Demand remained strong for construction-related products, such as lumber, fabricated metals, stone, clay and glass; and capacity constraints were limiting some production. Apparel producers report an increase in demand, and sales of food products is up slightly. High-tech manufacturers reported good, steady growth in sales and orders. Respondents say most of the output gains are coming from continued strong productivity growth rather than hiring. Inventories are at desired levels. Prices are not declining as fast as normal, they say, and profits are increasing.
Petrochemical production is weaker than a year ago. Prices fell for most petrochemical products, but some prices still remain above where they were prior to the hurricanes. Stronger prices in the United States than in other parts of the world are attracting petrochemical imports. With increased imports and relatively low prices abroad, domestic producers of petrochemicals are finding smaller markets for their products. The industry continues to recover from the hurricanes, with some plants just now coming back on line. Some producers are going through an extensive maintenance that was postponed by the hurricanes, and this is affecting the ethylene market, in particular.
Refiners also had a long maintenance season, and refinery utilization rates have been low. Inventories of raw gasoline are at 5-year highs, but refiners lack sufficient quantities of the additive ethanol that is now required in most gasoline sold in the United States from late spring to early fall. Refined product imports have settled back to historical ranges, after soaring to as high as 5 million barrels per day after the hurricanes.

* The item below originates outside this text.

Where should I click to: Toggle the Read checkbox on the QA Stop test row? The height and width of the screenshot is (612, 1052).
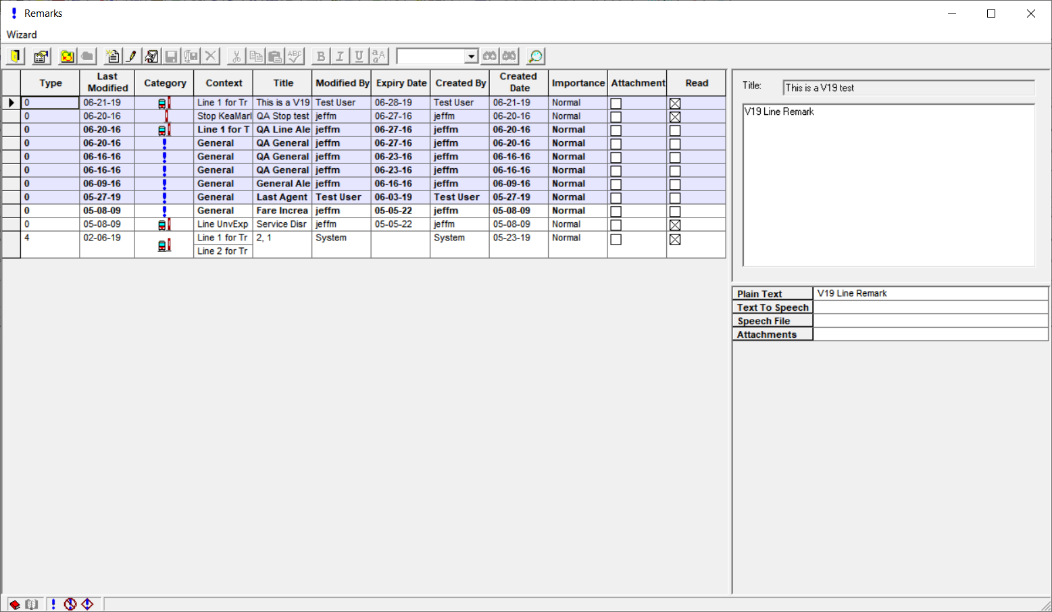coord(675,116)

Demand for transportation services remains strong and up significantly compared with last year. Railroads are planning to build additional rail lines to increase capacity. Trucking firms continue to report difficulty finding qualified drivers. Demand for air travel is strong, and contacts say forward bookings look good. Airlines report that reduced domestic capacity has increased load factors and that, along with rising fares, is helping them keep up with soaring fuel costs.
Auto dealers report flat demand and very slow sales for cars and trucks made by American-owned companies. Inventories are very heavy for some vehicles, pressuring dealers to lower prices and bring back rebates for those models.

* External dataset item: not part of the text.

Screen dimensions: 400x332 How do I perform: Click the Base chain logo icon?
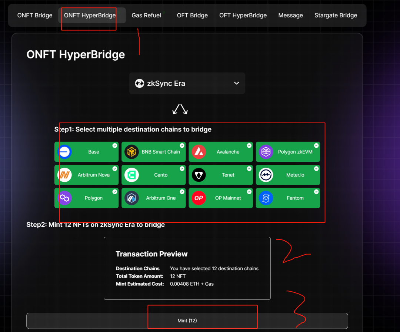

Construction and Real Estate
Apartment leasing continues to increase, and contacts say demand is stronger than usual for this time of year. Inventories remain at good levels with only moderate construction planned for this year. An exception is San Antonio, where contacts are concerned that there may be too much building. Apartment rents are up in Houston, but rents are not firming as much as expected in Dallas/Fort Worth and Austin.
Commercial construction activity is strengthening. Demand for retail space is strong in all the major metropolitan areas. Office and industrial occupancy continues to rise, which is spurring construction activity. Houston will see a good bit of construction this year, with several new industrial development projects underway near the Port of Houston and strong demand for professional and medical office space. Dallas office demand has picked up, say contacts, with some suburban sectors nearing full occupancy, according to contacts. However, downtown Dallas continues to have ample vacant space. Contacts expect commercial construction to be especially strong in Austin.
Recent rains have improved planting conditions and spurred land preparation for spring planting in East and Central Texas, but overall moisture levels were still below average. Crop insurance may be the only way that some producers can cover their costs, according to contacts, who say that dry conditions and high energy costs are making the production outlook uncertain. Even with insurance program payments, agricultural lenders expressed concerns that statewide credit quality conditions may deteriorate in the second half of the year.